Most places have individuals whose names have come down through the centuries and are easily recognisable: they stood out for their political, social, literary or religious deeds or actions. In Alcester, most of us have heard of the three Fulke Grevilles, Dr.Brandish, Harbridge of Newport Free School and the 17th century Rector, Samuel Clarke.
There is a second group of people in every place whose members were stalwarts of the community, respected by their contemporaries and remembered for many years after their deaths but who do not figure in history books, They were worthies in their time. Such an one was Joseph Lea.

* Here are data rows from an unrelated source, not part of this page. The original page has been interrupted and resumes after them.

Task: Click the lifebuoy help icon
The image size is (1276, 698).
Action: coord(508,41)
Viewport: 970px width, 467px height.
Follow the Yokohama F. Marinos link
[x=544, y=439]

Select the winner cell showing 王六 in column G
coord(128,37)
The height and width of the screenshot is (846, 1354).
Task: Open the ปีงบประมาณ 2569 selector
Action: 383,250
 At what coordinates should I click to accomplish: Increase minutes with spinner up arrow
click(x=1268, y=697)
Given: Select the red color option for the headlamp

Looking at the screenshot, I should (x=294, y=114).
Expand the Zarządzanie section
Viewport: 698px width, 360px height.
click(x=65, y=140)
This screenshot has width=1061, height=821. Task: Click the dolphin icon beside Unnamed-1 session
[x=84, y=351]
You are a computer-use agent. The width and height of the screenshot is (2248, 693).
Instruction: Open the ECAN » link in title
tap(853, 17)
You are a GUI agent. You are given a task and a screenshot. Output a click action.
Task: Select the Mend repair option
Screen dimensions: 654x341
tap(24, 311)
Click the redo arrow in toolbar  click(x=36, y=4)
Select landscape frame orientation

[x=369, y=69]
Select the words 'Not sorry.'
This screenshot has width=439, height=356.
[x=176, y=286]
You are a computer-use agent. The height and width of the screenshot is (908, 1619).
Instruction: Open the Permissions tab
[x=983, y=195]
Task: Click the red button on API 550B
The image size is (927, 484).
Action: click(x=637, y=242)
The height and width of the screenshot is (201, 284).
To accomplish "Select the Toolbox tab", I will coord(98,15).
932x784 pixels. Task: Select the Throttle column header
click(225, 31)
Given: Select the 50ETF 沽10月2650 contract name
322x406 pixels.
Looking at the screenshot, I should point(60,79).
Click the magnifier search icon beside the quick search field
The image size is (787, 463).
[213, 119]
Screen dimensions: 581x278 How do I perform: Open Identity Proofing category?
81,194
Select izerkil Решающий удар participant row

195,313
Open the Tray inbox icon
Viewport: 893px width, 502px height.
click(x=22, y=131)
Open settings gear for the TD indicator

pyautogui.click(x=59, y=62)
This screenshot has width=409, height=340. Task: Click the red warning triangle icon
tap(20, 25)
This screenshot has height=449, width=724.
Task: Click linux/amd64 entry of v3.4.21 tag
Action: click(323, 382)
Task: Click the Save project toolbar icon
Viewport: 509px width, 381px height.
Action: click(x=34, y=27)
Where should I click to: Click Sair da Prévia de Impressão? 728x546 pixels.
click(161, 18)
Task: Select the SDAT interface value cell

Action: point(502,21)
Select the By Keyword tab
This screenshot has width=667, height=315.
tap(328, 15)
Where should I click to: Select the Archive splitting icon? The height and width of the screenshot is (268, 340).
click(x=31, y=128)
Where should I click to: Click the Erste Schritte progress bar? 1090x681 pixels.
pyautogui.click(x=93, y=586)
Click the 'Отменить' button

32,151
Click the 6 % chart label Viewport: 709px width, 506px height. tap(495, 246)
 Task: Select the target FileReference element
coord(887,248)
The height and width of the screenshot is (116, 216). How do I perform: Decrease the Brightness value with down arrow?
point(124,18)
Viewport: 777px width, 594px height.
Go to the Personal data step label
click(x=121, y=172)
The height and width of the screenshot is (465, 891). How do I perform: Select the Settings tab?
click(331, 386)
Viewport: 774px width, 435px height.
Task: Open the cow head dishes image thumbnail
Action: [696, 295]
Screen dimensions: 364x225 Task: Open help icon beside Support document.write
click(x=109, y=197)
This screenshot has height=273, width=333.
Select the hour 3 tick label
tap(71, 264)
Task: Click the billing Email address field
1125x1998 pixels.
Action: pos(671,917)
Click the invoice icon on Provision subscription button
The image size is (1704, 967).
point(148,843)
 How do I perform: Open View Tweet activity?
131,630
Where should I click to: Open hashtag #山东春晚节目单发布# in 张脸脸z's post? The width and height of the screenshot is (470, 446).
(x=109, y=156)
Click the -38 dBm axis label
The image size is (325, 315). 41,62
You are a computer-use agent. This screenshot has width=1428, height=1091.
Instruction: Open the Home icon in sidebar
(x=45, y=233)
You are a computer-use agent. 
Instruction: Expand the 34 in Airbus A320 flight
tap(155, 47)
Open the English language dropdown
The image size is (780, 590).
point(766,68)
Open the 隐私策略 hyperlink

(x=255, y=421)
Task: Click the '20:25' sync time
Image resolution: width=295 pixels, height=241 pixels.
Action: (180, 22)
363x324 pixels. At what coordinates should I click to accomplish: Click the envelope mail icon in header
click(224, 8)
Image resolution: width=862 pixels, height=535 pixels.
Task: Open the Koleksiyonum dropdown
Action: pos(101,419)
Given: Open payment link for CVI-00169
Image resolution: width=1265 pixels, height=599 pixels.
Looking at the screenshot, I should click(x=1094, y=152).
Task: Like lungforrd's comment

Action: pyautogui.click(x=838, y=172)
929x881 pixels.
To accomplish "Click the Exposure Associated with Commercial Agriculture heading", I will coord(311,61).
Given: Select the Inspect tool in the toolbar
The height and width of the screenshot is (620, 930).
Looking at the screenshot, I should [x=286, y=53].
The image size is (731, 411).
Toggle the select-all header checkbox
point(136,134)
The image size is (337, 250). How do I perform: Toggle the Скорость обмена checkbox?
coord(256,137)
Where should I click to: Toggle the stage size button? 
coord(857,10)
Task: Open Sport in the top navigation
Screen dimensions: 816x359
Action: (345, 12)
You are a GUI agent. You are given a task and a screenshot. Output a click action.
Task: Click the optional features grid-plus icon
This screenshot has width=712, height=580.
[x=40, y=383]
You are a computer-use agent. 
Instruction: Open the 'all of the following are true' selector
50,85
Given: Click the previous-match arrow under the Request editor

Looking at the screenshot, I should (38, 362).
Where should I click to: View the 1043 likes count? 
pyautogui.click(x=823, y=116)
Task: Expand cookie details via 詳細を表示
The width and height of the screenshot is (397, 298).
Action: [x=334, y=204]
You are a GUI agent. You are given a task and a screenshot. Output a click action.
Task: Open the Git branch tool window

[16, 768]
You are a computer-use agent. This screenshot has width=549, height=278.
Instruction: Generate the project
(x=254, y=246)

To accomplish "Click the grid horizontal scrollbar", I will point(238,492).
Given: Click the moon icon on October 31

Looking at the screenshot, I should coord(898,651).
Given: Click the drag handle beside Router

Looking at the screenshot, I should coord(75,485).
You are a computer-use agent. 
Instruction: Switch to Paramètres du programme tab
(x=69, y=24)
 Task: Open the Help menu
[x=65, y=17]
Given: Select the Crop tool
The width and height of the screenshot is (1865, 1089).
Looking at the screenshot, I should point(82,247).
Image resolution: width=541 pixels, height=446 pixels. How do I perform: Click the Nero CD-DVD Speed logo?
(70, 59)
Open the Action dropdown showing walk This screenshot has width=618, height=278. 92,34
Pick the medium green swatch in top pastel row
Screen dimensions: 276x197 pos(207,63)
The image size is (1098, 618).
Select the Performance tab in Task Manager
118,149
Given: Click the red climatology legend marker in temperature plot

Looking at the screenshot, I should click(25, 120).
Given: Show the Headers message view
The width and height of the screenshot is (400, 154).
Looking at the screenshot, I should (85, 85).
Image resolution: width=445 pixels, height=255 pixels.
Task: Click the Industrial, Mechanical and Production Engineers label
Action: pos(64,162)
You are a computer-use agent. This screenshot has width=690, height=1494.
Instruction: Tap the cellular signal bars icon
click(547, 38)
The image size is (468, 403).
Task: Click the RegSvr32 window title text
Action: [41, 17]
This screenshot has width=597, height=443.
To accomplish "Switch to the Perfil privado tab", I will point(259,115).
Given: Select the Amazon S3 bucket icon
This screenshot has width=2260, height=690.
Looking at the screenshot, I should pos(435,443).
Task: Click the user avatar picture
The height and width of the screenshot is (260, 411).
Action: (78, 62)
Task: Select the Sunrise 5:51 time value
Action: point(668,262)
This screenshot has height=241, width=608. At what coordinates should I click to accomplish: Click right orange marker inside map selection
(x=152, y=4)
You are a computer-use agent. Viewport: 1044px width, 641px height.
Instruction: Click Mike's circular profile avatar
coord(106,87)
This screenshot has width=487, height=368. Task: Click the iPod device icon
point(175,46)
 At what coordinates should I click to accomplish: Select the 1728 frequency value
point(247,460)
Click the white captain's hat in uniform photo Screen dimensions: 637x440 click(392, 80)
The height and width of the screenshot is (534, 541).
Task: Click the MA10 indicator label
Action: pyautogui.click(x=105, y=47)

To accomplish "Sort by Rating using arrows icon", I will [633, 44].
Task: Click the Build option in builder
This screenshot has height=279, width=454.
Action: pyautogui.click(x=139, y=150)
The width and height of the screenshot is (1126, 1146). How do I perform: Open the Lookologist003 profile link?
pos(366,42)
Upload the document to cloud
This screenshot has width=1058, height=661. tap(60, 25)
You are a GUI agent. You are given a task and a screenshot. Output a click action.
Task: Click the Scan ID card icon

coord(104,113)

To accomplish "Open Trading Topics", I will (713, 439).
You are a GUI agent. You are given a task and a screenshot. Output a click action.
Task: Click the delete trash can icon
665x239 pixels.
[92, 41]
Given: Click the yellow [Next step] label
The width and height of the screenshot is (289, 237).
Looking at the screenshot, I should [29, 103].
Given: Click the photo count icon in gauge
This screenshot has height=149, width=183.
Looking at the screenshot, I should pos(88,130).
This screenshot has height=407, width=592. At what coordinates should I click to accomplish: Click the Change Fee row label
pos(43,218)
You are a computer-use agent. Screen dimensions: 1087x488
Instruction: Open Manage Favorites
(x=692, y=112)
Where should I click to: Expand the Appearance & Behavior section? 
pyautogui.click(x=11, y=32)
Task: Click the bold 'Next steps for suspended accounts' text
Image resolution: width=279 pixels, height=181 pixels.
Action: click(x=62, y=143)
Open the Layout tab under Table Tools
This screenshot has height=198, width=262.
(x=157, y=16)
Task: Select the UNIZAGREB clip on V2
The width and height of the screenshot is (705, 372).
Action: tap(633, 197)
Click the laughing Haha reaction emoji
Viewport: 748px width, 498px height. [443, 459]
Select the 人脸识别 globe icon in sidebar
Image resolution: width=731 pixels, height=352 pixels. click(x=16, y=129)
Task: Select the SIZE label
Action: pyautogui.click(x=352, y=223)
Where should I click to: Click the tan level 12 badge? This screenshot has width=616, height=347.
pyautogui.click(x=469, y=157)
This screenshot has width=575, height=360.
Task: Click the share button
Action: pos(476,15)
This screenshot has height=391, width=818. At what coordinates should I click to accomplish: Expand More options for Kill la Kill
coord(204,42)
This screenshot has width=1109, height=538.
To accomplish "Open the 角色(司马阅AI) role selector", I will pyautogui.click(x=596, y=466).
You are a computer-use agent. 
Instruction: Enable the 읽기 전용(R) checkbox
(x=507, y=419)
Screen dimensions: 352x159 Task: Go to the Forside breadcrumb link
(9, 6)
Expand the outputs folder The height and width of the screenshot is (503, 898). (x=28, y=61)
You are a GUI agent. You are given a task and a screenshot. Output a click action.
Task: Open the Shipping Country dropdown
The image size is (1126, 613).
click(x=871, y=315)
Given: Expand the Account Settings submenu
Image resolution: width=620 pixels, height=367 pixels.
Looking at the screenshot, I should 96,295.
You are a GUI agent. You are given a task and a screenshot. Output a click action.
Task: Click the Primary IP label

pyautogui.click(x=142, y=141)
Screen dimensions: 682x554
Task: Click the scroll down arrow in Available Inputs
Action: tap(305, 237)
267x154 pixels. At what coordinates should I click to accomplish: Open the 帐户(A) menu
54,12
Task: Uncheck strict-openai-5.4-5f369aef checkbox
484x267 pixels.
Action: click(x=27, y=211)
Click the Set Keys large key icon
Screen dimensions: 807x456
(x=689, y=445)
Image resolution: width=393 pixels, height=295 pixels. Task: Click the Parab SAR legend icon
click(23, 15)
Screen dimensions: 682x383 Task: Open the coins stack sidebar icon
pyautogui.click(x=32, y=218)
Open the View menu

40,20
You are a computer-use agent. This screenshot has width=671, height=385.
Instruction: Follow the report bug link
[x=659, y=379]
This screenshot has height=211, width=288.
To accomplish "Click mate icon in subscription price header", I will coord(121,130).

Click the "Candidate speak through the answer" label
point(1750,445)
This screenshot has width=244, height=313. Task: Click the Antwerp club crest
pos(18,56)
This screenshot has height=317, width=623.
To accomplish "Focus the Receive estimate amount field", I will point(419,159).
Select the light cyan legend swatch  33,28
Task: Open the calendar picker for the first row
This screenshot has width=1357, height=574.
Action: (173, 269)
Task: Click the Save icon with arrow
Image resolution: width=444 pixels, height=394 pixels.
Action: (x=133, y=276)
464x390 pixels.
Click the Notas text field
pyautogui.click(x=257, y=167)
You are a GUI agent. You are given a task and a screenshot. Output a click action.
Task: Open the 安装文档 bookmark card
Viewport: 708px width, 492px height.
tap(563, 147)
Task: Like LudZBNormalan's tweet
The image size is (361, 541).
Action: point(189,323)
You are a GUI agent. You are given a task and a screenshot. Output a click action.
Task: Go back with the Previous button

Lea was a tailor: his father had the same Christian name, as did his son. This sort of thing always causes confusion when examining records. Joseph Lea lived from 1805 to 1888 and, apart from his trade, was much in the public eye for his official offices. In particular, he was elected Town Crier in 1834 (a position he held for very many years), was parish clerk and served as a bailiff. 83 years is quite a long time to live in the same place. In 1834 Joseph Lea took over the position of Town Crier from his father, who had done the job for the previous ten years. The parish church papers (at Warwick Record Off ice) include two bills, presumably presented to the churchwardens by Joseph. One in 1837 was for crying, posting and delivering the bills of the mad dogs and keeping the dogs up for 6 weeks. One in 1843 was for crying the dogs and crying the fireworks. There were many other things to cry, of course: the new Queens Accession (1837) and Coronation (1838), annual fairs and special services. As parish clerk, Joseph no doubt had the charge of the registers and on Sundays supported the Rector in the reading of the services from that peculiar piece of church furniture then in use, the 3-decker pulpit.
When Joseph became too old to carry on his duties, his son, also Joseph, became parish clerk. This third Joseph was a grocer on High Street and lived into the present century. It was at his house that Joseph,snr. lived out his last years. The first Joseph is first mentioned in 1785, so the three generations of Joseph Leas span well over a century.